The task
Please reproduce all the records exactly while leaving out their pictures.

↓↓↓

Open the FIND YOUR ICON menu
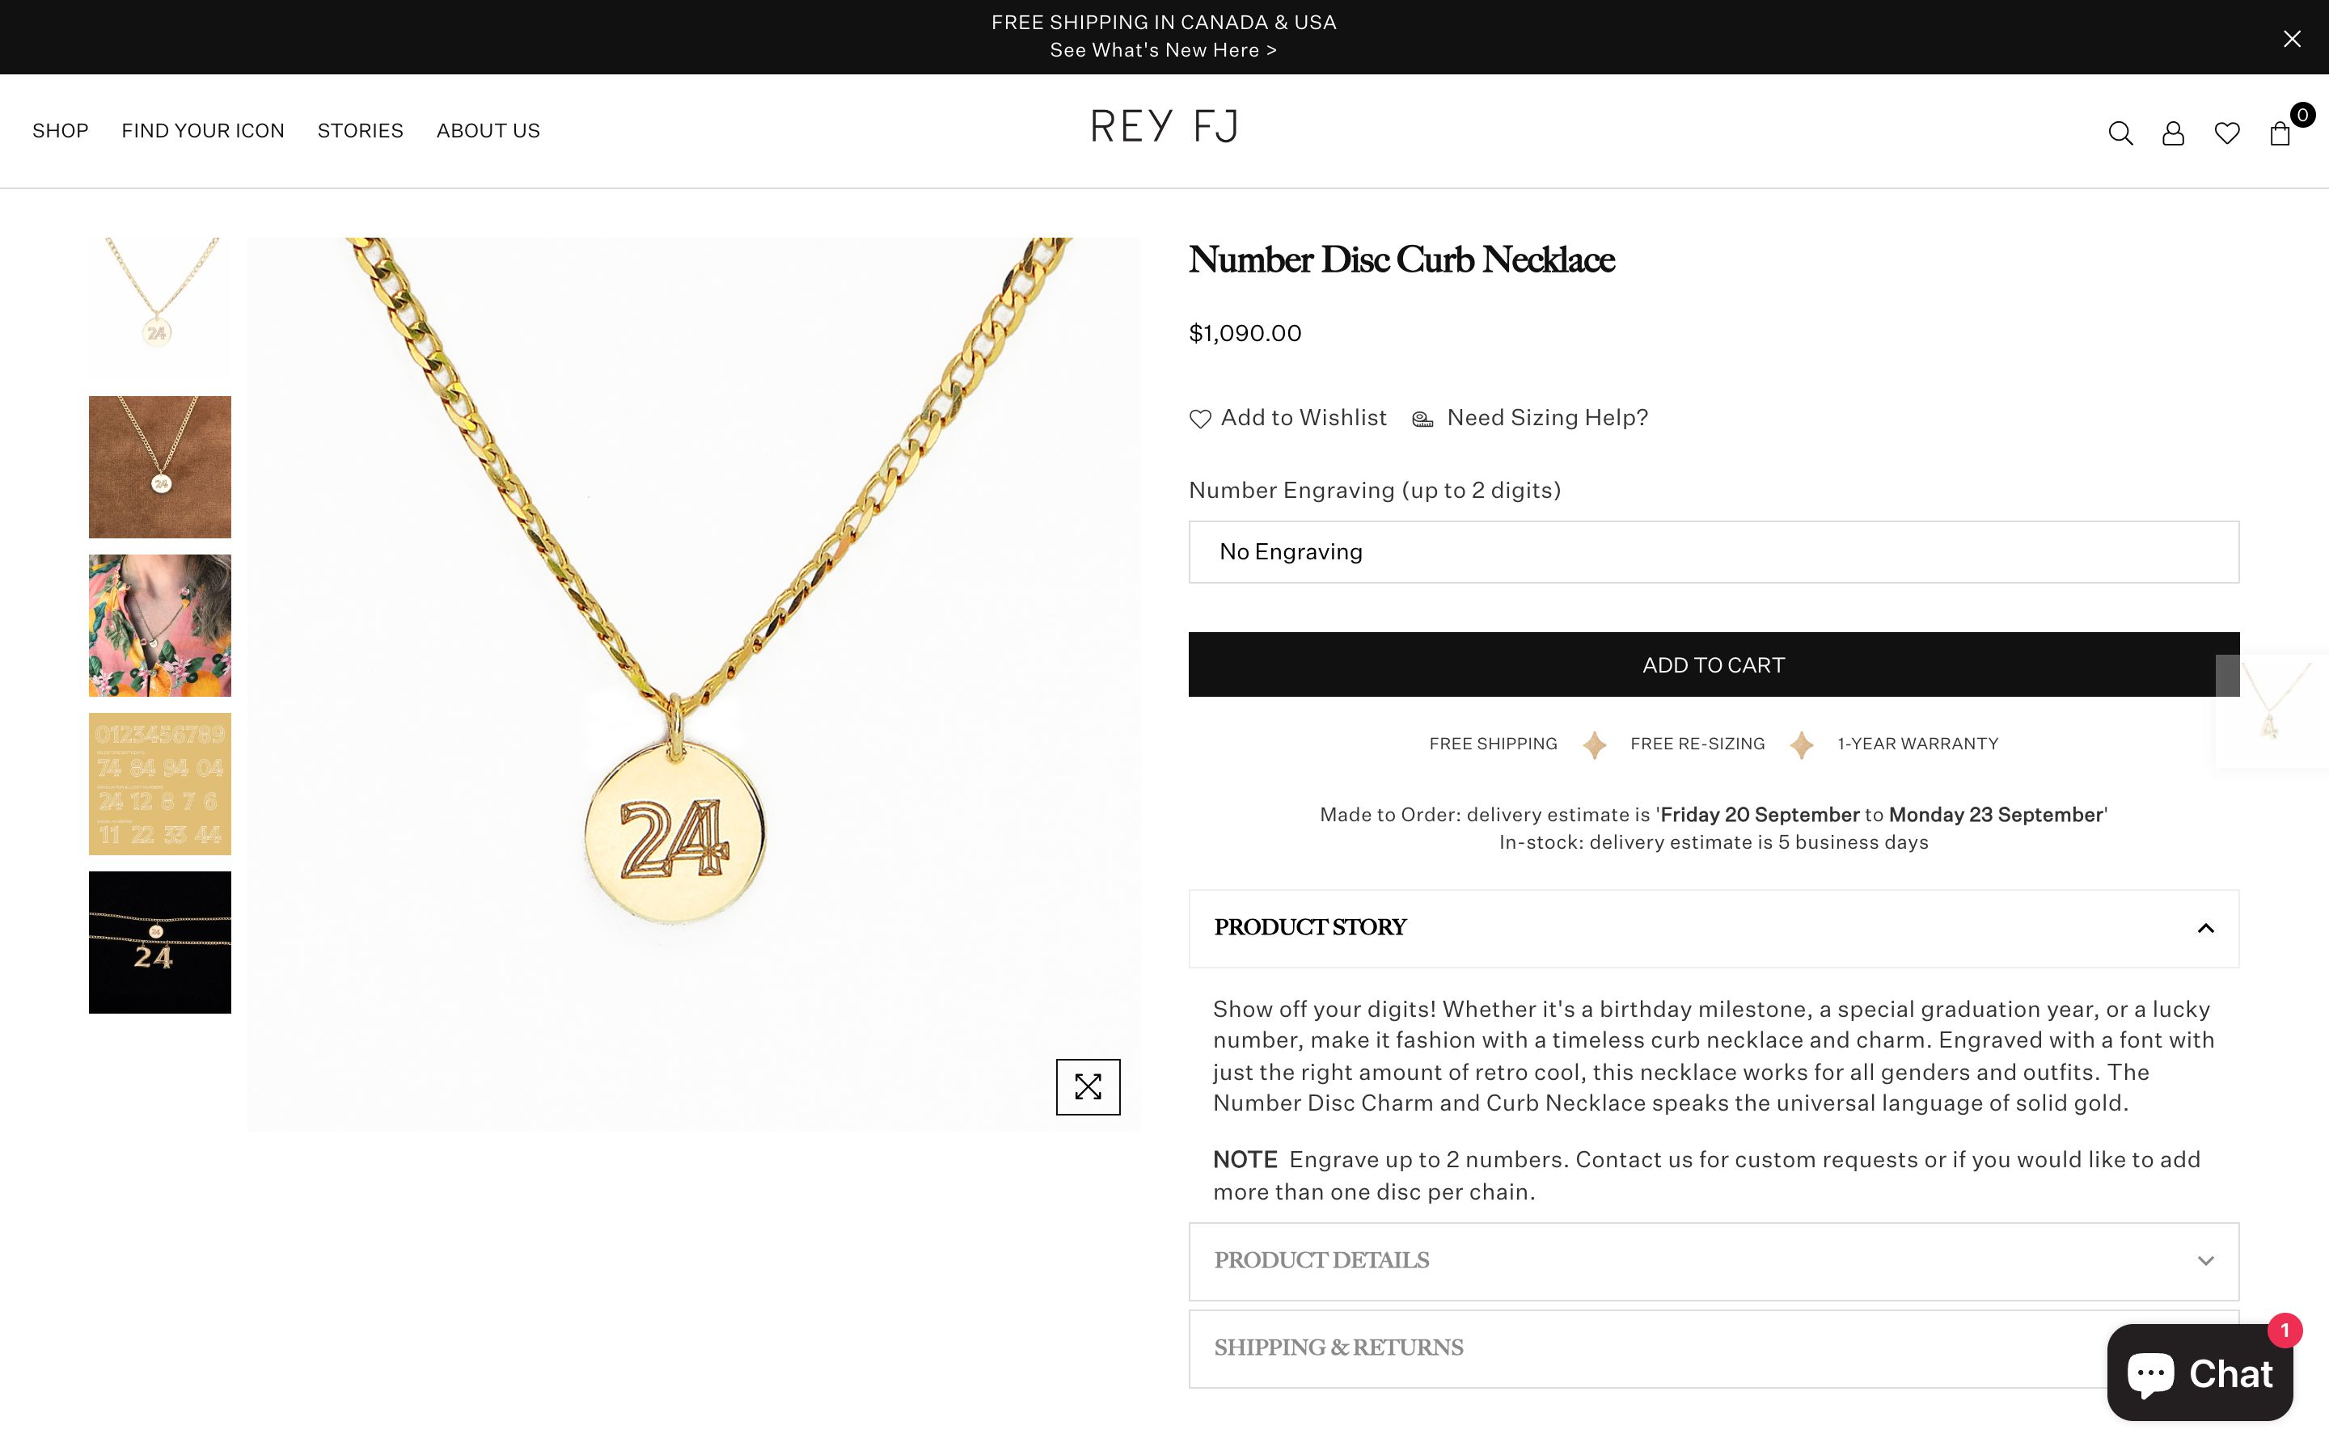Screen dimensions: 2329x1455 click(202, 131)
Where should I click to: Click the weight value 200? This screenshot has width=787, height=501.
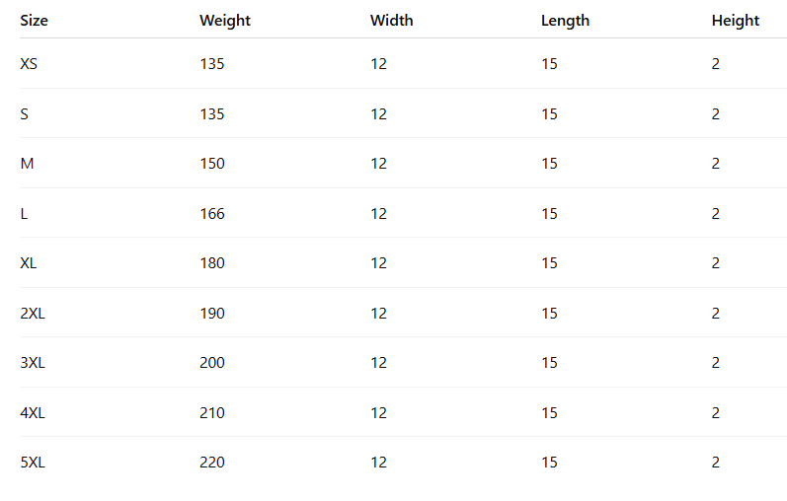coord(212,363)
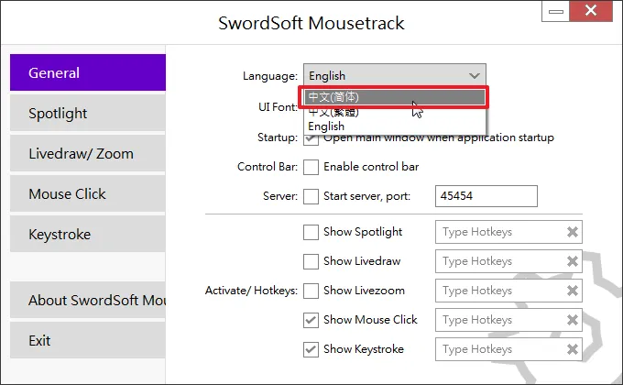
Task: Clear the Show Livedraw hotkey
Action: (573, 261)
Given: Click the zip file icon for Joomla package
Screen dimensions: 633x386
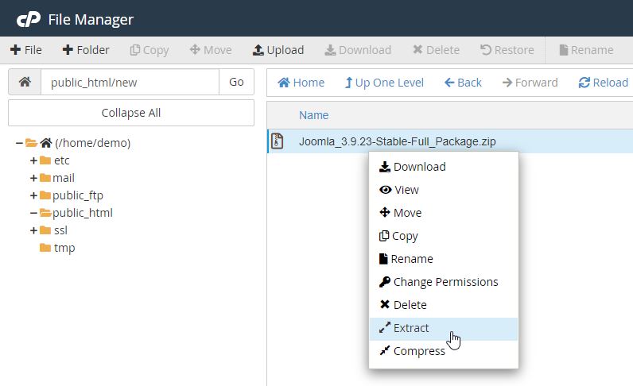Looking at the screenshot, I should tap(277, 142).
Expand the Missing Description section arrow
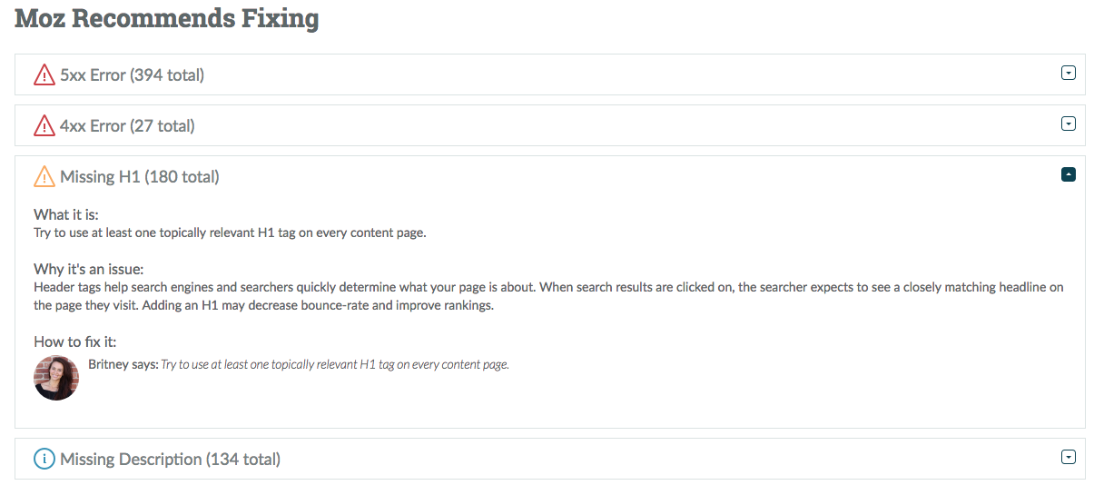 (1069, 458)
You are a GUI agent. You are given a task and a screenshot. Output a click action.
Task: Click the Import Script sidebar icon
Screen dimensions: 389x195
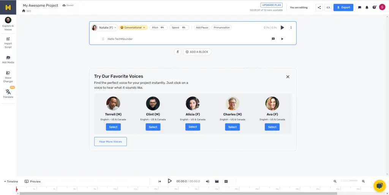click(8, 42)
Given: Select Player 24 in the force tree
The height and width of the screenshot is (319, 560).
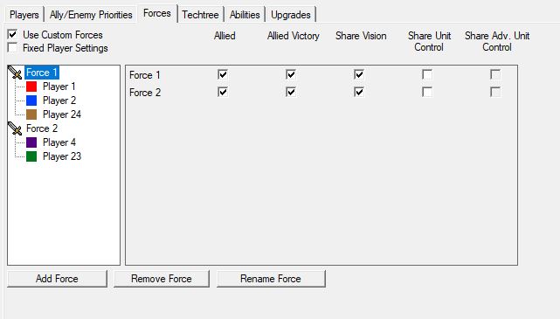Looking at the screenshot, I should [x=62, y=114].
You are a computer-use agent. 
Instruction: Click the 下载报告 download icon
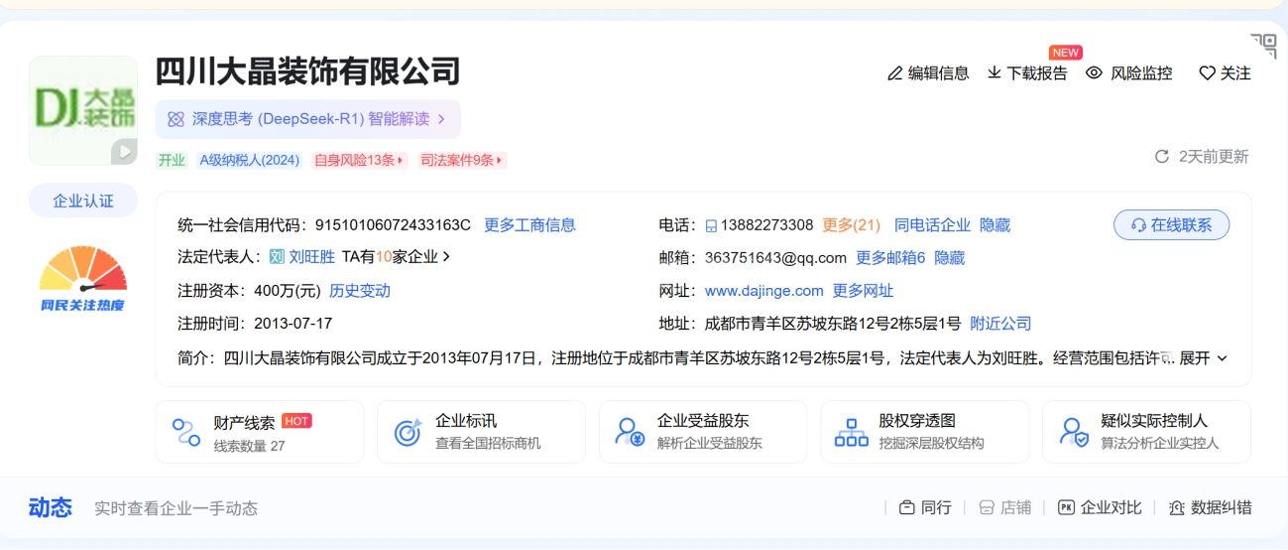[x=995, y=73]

↑↑↑

Exercise solution
Open the FIND YOUR ICON menu
Screen dimensions: 2329x1455 click(202, 131)
Where should I click to: Click the weight value 200? This screenshot has width=787, height=501.
coord(212,363)
Task: Clear the Show Livedraw hotkey
Action: (573, 261)
Given: Click the zip file icon for Joomla package
Screen dimensions: 633x386
Looking at the screenshot, I should tap(277, 142).
Expand the Missing Description section arrow
 (1069, 458)
You are a GUI agent. You are given a task and a screenshot. Output a click action.
Task: Click the Import Script sidebar icon
Screen dimensions: 389x195
click(8, 42)
Given: Select Player 24 in the force tree
The height and width of the screenshot is (319, 560).
Looking at the screenshot, I should [x=62, y=114].
You are a computer-use agent. 
Instruction: Click the 下载报告 download icon
[x=995, y=73]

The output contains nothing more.